Adalah Bupati Kabupaten Sumbawa Barat Haji Zulkifli Muhadli yang pertama menentang PT.Newmont yang kesannya ingin memonopoli pembelian saham melalui divestasi yang menjadi kewajibannya. Newmont menginginkan divestasi itu diberikan kepada pemda dengan dukungan dana dari perusahaan yang dibuat Newmont sendiri. Bupati KSB menolak keinginan itu dan bersama Pemerintah Provinsi NTB masalah ini diangkat ke Pusat. Pemerintah Jakarta pun menyambut positif keinginan Pemda KSB dan NTB. Pusat lalu member peringatan kepada PT.Newmont agar segera melaksanakan kewajibannya sesuai kesepakatan dalam kontrak kerja. Tapi Newmont tetap bandel, seolah tidak mau melaksanakan kewajiban walau lampu merah sudah dinyalakan pemerintah pusat. Saat-saat itulah PT Newmont mendekati Bupati dan Ketua DPRD Sumbawa agar mendukung keinginan Newmont. Entah kenapa juga, Bupati Sumbawa Jamaluddin Malik dan Ketua DPRD Sumbawa menerima tawaran Newmont dan meninggalkan Pemprov NTB dan KSB yang menginginkan perusahaan lain yang mendampinginya dalam pembelian saham Newmont itu.


Pemerintah pusat tetap pada komitmen awal.
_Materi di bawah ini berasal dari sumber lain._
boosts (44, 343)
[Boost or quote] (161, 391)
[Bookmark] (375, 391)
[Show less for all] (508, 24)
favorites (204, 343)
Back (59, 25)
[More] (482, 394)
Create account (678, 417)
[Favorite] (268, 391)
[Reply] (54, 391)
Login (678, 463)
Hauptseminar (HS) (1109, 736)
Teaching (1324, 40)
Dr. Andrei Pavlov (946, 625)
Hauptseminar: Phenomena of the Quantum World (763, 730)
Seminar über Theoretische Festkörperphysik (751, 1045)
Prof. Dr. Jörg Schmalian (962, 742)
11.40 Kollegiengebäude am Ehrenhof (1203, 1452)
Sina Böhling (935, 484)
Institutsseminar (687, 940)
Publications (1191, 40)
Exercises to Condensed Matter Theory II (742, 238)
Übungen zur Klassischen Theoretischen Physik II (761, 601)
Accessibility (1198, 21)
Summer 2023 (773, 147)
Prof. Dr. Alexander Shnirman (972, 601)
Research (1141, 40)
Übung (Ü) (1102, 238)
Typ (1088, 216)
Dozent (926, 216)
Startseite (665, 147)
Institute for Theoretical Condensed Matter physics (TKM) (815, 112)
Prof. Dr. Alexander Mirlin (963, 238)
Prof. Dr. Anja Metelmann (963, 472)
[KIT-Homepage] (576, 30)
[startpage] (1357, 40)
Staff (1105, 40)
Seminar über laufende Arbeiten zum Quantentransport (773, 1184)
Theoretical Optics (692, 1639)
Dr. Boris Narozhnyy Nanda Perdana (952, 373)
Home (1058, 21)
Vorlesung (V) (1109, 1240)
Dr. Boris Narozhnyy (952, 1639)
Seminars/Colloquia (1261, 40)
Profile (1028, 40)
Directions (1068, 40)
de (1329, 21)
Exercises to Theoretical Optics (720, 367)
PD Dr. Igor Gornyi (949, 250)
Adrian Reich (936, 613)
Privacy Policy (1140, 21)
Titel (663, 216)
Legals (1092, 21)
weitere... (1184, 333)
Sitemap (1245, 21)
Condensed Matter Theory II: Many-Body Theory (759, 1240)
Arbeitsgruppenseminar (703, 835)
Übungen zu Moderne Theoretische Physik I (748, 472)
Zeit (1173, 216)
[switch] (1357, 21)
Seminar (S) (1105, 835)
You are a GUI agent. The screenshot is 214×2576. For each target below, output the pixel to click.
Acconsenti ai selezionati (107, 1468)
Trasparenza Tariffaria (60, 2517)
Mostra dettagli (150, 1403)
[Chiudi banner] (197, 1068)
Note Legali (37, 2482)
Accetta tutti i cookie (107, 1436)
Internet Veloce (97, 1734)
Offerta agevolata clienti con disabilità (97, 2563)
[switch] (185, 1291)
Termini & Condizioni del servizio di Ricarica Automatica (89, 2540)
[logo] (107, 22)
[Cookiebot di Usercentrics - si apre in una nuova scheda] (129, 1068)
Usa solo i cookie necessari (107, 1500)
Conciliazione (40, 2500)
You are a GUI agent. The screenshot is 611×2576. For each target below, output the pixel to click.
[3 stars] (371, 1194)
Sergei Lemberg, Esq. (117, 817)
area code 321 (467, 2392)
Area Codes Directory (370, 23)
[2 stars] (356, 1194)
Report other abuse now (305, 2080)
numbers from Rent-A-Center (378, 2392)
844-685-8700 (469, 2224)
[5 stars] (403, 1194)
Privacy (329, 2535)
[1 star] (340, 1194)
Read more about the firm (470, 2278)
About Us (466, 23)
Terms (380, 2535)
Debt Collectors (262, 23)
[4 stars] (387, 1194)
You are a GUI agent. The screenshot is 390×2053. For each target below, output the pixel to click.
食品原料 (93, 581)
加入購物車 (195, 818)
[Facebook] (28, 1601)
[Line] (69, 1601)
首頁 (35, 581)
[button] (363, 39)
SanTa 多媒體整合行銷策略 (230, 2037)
Newmont harus segara menjual sebagian sahamnya itu. Lagi-lagi Newmont tidak berbuat apa-apa sehingga membuat marah Menteri ESDM Purnomo Yusgiantoro. Kemarahan itu kemudian bermuara di pengadilan arbitrase. Langkah iitu dilakukan karena Newmont dinilai tidak konsisten dalam menghormati kontrak dan sengaja mengulur waktu dalam melaksanakan kewajiban divestasi. Newmont dinilai telah menunda kewajiban divestasi selama lebih dari satu tahun. Putusan pemerintah menggugat ke arbitrase itu bak guntur di siang bolong. Saat mengelurakan surat lalai (default) , kemudian memberi tolerransi perpanjangan , banyak pihak menyebutkan pemerintah melunak. Tetapi ternyata tidak, Newmont harus patuh pada apa yang sudah menjadi kesepakatannya dengan Pemerintah RI.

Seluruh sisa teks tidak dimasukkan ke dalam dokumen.